Within the material below, transcribe exactly the lines from the one holding "How do I perform: Open the external" through the one holding "600x468 pixels.", keeping both ends and skipping the rest.

* * * * *

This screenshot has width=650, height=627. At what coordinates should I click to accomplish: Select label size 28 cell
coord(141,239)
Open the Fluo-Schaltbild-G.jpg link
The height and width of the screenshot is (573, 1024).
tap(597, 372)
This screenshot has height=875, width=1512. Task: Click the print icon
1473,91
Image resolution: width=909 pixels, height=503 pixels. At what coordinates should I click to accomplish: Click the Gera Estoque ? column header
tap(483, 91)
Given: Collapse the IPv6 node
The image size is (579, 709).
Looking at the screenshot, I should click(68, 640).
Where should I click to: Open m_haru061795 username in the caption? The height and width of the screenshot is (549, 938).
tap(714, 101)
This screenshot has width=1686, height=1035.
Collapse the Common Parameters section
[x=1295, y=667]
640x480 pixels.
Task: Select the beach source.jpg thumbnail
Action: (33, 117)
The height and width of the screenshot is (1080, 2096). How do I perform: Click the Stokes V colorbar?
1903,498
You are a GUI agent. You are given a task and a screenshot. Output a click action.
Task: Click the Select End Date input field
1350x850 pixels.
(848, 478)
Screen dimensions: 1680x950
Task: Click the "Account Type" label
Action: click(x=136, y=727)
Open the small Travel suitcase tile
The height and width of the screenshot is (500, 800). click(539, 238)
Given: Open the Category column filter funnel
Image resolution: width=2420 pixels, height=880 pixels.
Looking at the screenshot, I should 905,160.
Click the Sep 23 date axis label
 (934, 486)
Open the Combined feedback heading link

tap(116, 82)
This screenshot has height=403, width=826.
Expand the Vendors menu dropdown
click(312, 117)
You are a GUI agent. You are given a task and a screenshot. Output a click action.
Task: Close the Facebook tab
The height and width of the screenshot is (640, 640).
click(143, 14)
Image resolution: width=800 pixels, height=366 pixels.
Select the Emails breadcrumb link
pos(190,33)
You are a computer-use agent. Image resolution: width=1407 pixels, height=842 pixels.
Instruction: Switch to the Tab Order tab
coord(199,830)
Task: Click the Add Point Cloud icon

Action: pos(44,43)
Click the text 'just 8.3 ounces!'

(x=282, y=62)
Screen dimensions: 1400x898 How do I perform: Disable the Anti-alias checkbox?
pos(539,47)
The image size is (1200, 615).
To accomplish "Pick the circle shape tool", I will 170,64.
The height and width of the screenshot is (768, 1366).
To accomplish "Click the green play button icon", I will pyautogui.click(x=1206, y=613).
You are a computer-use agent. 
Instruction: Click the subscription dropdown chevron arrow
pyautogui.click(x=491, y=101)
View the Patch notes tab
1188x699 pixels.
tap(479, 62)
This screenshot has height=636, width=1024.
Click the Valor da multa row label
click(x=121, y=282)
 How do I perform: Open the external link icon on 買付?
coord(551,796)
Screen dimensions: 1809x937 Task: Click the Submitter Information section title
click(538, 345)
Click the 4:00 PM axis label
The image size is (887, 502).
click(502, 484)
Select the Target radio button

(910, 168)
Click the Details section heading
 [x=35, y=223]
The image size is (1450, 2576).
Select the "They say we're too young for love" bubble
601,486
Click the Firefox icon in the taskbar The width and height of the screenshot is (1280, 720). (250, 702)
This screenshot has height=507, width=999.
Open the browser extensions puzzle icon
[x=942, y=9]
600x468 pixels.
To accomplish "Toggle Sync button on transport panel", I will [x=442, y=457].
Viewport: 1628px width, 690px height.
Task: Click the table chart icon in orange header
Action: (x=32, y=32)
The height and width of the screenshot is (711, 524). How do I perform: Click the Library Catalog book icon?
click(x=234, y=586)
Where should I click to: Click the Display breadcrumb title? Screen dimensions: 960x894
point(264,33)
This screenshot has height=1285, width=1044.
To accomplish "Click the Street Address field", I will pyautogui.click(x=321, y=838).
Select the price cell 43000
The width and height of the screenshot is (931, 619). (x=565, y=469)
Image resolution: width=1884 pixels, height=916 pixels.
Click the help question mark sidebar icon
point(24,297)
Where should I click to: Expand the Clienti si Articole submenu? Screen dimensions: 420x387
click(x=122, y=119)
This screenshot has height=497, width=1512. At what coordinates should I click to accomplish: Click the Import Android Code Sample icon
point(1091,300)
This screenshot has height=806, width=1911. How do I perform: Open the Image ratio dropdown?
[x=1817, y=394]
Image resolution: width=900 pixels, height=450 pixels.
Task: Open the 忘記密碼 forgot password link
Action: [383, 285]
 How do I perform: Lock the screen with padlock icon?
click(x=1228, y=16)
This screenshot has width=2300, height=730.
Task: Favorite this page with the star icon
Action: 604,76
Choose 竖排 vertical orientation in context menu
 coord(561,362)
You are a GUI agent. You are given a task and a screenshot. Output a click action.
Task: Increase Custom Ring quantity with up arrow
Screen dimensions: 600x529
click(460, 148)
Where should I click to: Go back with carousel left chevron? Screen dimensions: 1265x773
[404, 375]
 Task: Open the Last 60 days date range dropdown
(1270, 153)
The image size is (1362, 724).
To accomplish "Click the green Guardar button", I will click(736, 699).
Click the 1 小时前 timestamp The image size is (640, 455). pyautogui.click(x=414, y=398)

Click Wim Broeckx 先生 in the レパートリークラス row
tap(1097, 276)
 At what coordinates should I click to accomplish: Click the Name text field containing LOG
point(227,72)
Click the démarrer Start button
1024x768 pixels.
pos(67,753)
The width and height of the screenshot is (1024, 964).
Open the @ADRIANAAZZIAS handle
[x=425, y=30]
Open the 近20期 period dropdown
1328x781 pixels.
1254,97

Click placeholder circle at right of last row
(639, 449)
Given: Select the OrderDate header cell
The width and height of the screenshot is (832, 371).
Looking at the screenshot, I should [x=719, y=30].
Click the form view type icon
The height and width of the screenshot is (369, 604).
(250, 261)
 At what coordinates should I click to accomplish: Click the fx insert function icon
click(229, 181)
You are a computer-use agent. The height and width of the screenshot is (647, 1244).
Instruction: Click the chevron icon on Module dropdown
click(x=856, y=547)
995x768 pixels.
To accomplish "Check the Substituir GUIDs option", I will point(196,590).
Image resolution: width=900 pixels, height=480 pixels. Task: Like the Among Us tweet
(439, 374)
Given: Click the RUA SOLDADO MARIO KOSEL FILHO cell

* * * * *

▶ **EXERCISE RESULT**
 How do I perform: Open the external link icon on 買付?
coord(551,796)
Screen dimensions: 1809x937 Task: Click the Submitter Information section title
click(538, 345)
Click the 4:00 PM axis label
The image size is (887, 502).
click(502, 484)
Select the Target radio button

(910, 168)
Click the Details section heading
 [x=35, y=223]
The image size is (1450, 2576).
Select the "They say we're too young for love" bubble
601,486
Click the Firefox icon in the taskbar The width and height of the screenshot is (1280, 720). (250, 702)
This screenshot has height=507, width=999.
Open the browser extensions puzzle icon
[x=942, y=9]
600x468 pixels.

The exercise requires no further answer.